7% Total Earnings Stream Growth in 2014: The Earnings Stream in 2014 hit a record high of $1.14 trillion, which is 7% higher than the 2013 Earnings Stream and 24.4% higher than the 2007 stream.

8 of the 10 Sectors Displayed Positive Earnings Growth: Telecommunication Services, Industrials and Financials displayed the highest year-over-year Earnings Stream growth at 24.7%, 20.4% and 13.7% respectively. The two sectors that witnessed a contraction in their Earnings Stream were Consumer Staples and Consumer Discretionary, which experienced a contraction of 3.7% and 2.3%, respectively.

Financial Earnings Only 2% from Peak: Before the financial crisis and as of the 2007 Index screening, the Financials sector’s Earnings Stream was $248 billion. At the nadir of the crisis, the 2009 Index screen, the Financials sector’s earnings had collapsed by about 70% to just $72 billion. As one sign the financial companies are moving beyond the crisis operating environment, the earnings of the Financials sector at this rebalance were $243 billion, up nearly 14% on the year and now within 2% of the all-time highs. Note that these companies continue to repair their balance sheets by returning less cash to shareholders, as their dividend distributions still need to grow 20% to reach their record levels in 2007, as we discussed in the WisdomTree Dividend Index rebalance.

Information Technology Leaders: The Technology sector saw its U.S. Earnings Stream grow the fastest over the last seven years: approximately 92.9% cumulative growth from 2007 through 2014.
The growth in earnings is an important element of the annual rebalance. The other critical factor is stock price performance. Rebalancing back to the Earnings Stream forces a discipline to sell stocks that have become more expensive—in other words, selling stocks that have appreciated relative to their earnings (see rising price-to-earnings ratios).

Below we look at the characteristics of the changes that occurred in the WisdomTree Earnings Indexes.

WisdomTree Earnings Family Rebalance Illustrated (as of 11/30/14 Index Screening)

Earnings Stream

For the Broad-Based WisdomTree Earnings Index (WTEI):

• The companies that saw their weight increased at the rebalance had a median earnings growth of 21.4%, which was greater than the median earnings growth of all companies at 7.4%. Companies that saw their weight lowered at the rebalance had below-average earnings growth of just -10.4%.

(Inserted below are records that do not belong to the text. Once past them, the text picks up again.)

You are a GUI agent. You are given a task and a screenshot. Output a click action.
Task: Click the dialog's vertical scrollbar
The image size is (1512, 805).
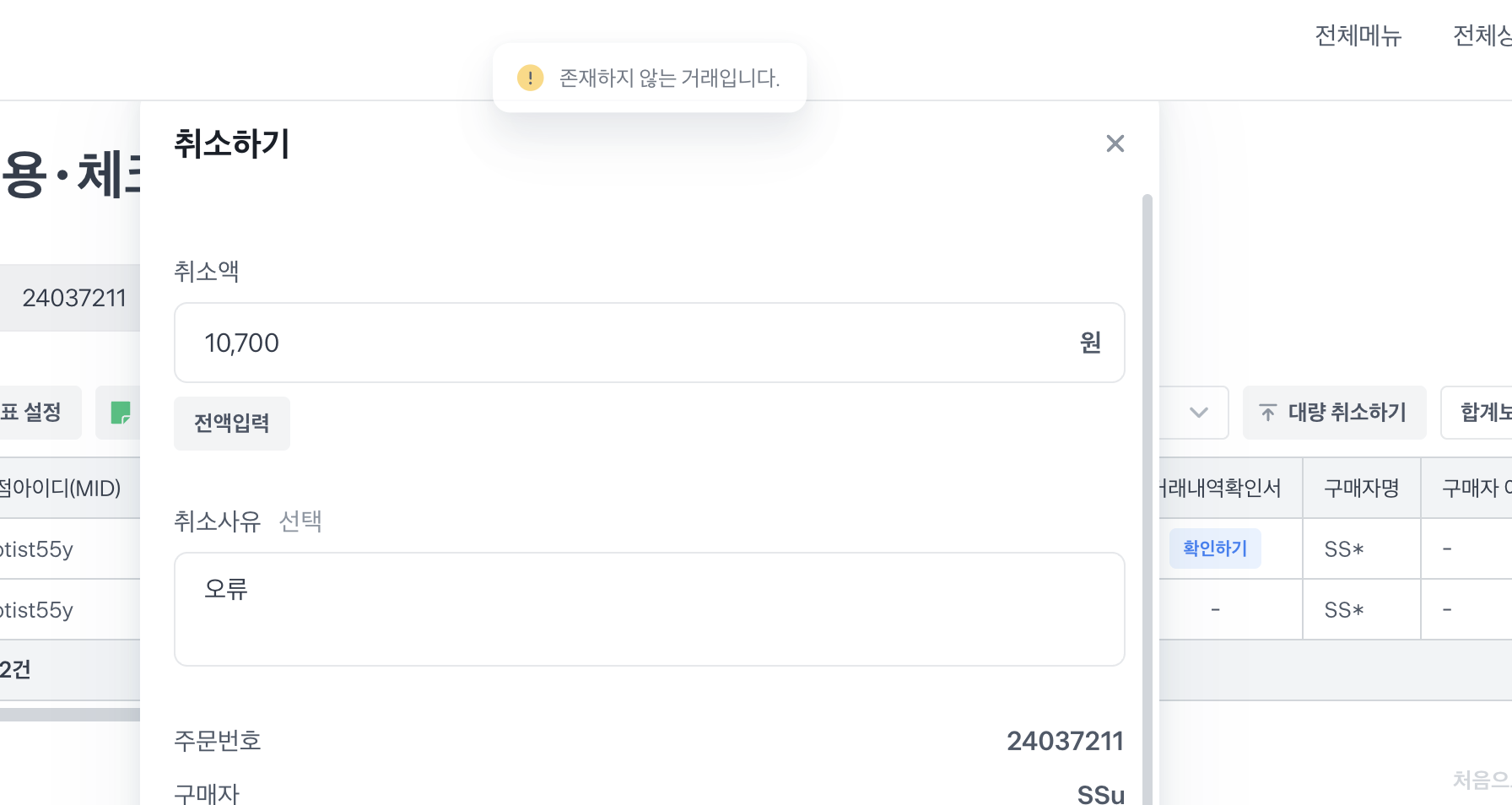point(1147,422)
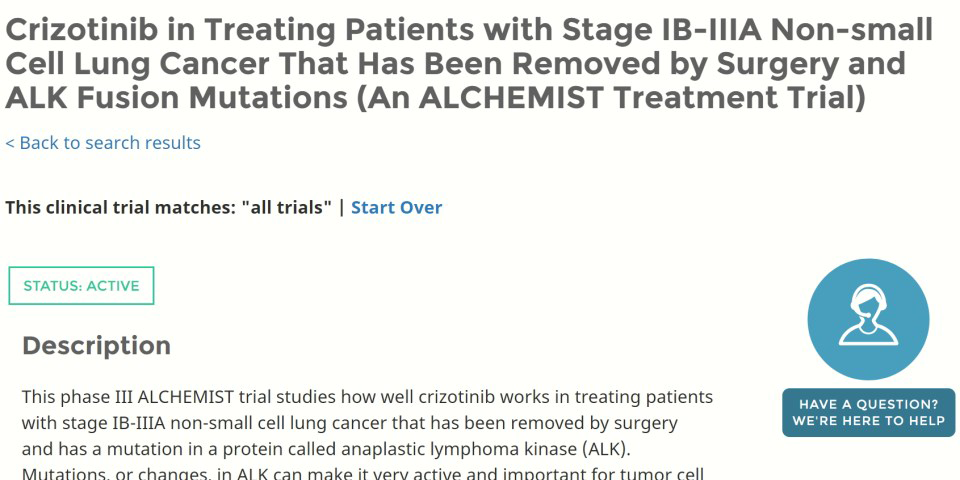Click 'ALK Fusion Mutations' in the title
This screenshot has height=480, width=960.
[x=176, y=98]
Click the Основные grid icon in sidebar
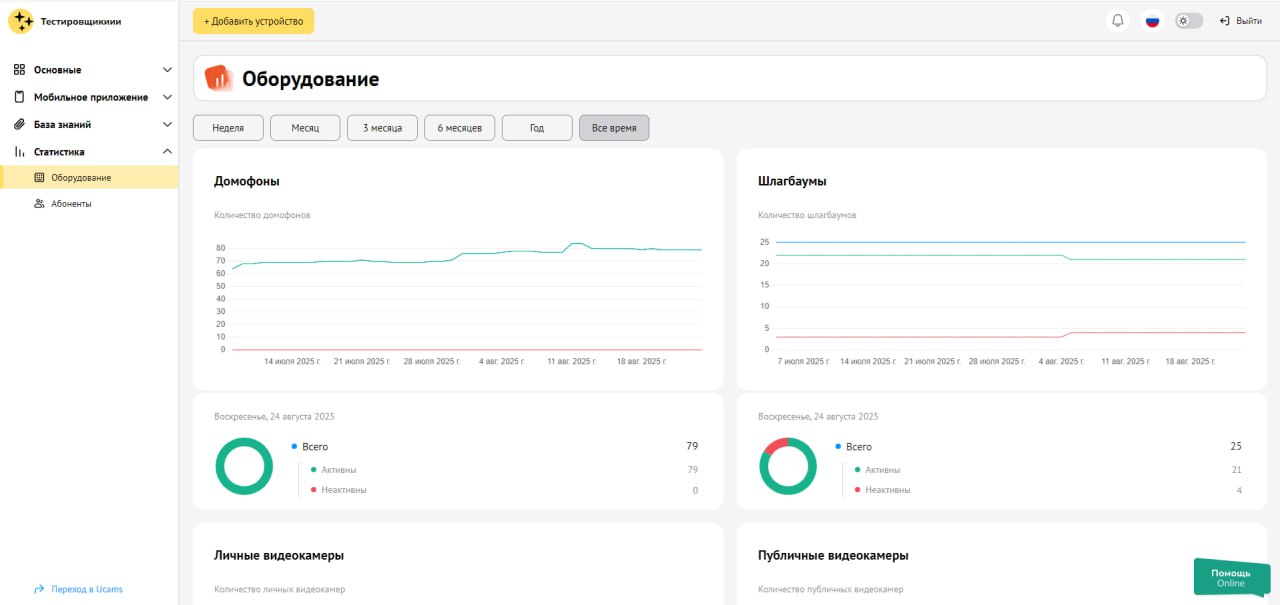Viewport: 1280px width, 605px height. point(19,70)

• Moreover, price performance was also a key driver of relative changes. The stocks that saw their weight increased at the rebalance had below-average returns of 4%. The typical stock that saw its weight increased had a median total return that was more than 8.9% lower than the median of stocks that had their weights lowered. The typical stock that saw its weight decreased had a median total return that was 5.2% higher than the median of all stocks.

Additionally, we see that the earnings methodology has consistently raised weights to companies that have grown their earnings across the broad, large, mid– and small-cap spaces and lowered weights to companies that have contracted their earnings. The second prong to the rebalance is that it results in raising weights to constituents that have underperformed and lowering weights to constituents that have outperformed.